[OpenCV] Memory access optimization

Random access vs. sequential access

sequential access

void BM_ordered(benchmark::State &bm) {
    
    
	for(auto _: bm) {
    
    
#pragma omp parallel for
		for(size_t i = 0; i<n; i++) {
    
    
			benchmark::DoNotOptimize(a[a[i]]);
		}
		benchmark::DoNotOptimize(a[a[i]]);
	}
}

BENCHMARK(BM_ordered);

random access

void BM_random(benchmark::State &bm) {
    
    
	for(auto _ : bm) {
    
    
#pragma omp parallel for
		for( size_t i = 0; i < n; i++) {
    
    
			size_t r = randomize(i) % n;
			benchmark::DoNotOptimize(a[a[i]]);
		}
		benchmark::DoNotOptimize(a[a[i]]);
	}
}

result:
Insert image description here

  • Random access is much less efficient than sequential access
  • Random access will only access one of the floats, which causes the nearby 64 bytes to be read into the cache, but only 4 bytes are used, and then the remaining 60 bytes are not used, resulting in waste. 94% bandwidth
  • Although continuous and sequential access is ideal, when using data structures such as hash tables, it is inevitable to obtain random addresses through the hash function for access, and the Value type may be less than 64 bytes, which wastes bandwidth.

Solve random access according to the largest block (4096 bytes)

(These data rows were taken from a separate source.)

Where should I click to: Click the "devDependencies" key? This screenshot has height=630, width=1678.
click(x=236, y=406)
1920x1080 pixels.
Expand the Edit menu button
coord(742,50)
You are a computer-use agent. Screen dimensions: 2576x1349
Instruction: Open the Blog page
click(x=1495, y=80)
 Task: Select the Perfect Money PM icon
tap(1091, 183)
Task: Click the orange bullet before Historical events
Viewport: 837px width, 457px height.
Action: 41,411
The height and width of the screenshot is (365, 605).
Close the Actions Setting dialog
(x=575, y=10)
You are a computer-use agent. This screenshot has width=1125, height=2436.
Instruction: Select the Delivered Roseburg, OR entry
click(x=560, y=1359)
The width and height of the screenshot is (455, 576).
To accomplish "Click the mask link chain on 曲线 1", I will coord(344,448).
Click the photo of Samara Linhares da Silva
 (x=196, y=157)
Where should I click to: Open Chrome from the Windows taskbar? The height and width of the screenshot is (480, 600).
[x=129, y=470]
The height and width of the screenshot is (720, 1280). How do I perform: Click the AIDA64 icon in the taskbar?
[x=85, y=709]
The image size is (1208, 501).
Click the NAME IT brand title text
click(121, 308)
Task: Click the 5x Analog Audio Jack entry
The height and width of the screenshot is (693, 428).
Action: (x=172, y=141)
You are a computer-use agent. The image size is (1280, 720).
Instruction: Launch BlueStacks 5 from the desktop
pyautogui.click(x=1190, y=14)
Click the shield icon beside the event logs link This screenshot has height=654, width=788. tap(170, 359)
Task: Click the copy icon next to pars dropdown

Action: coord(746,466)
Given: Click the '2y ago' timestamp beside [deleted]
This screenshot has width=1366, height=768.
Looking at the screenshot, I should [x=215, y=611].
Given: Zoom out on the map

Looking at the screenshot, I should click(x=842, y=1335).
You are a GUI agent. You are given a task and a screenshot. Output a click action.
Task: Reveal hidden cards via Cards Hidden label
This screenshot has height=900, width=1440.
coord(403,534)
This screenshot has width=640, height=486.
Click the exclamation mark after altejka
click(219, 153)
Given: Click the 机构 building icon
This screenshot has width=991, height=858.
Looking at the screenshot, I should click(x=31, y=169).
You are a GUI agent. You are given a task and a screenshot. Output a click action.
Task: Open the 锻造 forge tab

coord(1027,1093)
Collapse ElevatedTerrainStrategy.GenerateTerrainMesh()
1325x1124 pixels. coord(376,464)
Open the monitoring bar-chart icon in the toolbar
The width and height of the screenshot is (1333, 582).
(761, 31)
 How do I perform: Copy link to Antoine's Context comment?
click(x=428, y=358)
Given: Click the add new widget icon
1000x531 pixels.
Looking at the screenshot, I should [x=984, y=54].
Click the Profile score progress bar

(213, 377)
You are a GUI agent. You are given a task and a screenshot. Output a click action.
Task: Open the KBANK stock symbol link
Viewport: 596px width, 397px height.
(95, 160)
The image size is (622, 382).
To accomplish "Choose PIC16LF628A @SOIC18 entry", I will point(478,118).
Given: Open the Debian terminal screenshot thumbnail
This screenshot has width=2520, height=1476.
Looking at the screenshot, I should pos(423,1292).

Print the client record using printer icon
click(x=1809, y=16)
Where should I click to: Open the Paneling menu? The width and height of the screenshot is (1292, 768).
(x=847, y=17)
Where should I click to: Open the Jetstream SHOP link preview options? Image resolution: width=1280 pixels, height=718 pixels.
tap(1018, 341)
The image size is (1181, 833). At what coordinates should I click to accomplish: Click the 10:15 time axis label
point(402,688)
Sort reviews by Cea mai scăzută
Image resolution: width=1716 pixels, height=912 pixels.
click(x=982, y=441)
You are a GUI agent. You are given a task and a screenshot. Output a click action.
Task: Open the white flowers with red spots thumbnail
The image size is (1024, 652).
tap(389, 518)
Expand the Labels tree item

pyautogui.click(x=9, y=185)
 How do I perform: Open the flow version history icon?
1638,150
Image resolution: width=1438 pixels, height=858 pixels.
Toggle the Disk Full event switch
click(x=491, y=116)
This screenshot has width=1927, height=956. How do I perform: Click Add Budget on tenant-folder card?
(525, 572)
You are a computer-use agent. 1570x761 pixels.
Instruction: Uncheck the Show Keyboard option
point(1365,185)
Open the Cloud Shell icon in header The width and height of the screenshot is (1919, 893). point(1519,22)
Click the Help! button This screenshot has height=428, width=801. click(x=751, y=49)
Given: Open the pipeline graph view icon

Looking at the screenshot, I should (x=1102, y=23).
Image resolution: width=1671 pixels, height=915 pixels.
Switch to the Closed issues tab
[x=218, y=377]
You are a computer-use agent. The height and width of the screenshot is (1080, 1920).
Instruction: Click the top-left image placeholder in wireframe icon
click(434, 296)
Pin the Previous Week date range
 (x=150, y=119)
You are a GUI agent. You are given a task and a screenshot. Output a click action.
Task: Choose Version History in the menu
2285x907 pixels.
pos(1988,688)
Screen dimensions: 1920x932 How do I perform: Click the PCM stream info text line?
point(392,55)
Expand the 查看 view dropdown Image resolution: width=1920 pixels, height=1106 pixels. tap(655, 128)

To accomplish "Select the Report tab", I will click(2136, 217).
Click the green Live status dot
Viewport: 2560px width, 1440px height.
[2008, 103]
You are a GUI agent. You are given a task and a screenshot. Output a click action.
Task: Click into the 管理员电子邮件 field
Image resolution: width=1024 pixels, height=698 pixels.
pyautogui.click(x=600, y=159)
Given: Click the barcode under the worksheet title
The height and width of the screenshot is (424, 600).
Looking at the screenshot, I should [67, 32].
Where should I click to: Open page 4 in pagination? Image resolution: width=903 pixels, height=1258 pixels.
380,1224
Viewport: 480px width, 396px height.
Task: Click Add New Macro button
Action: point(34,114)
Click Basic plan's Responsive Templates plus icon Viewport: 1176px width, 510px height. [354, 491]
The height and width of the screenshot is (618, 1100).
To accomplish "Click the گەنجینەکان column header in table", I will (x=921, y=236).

  • The solution is to adjust the block size to be larger, such as 4KB, that is, 64 cache lines instead of one
  • Such a random access will be followed by 64 sequential accesses, which can be detected by the CPU, thereby initiating cache line prefetching, avoiding the waste of idling waiting for data to arrive.
void BM_random_64B(benchmark::State &bm) {
    
    
	for(auto _ : bm) {
    
    
#pragma omp parallel for
		for( size_t i = 0; i < n/16; i++) {
    
    
			size_t r = randomize(i) % (n/16);
			for (size_t j = 0; j < 16; j++) {
    
    
				benchmark::DoNotOptimize(a[a[i]]);
			}
		}
		benchmark::DoNotOptimize(a[a[i]]);
	}
}
void BM_random_4KB(benchmark::State &bm) {
    
    
	for(auto _ : bm) {
    
    
#pragma omp parallel for
		for( size_t i = 0; i < n/1024; i++) {
    
    
			size_t r = randomize(i) % (n/1024);
			for (size_t j = 0; j < 1024; j++) {
    
    
				xxx
			}
		}`
	}
}

Insert image description here

The importance of page alignment

  • Why 4KB? Because the operating system uses paging to manage memory, the program's memory is posted page by page in the address space. Some places may be inaccessible or have not been allocated. Then set this page to an unavailable state, and access it will An error occurred and entered kernel mode.
  • Therefore, the hardware is on the safe side and prefetching cannot cross page boundaries, otherwise unnecessary page faults may be initiated. So we choose the page size, because we can't prefetch sequentially across pages, so it doesn't matter if we cut it off.
  • We can use mm_alloc to apply for a section of memory whose starting address is aligned to the page boundary, so that there will be no cross-page phenomenon within each block.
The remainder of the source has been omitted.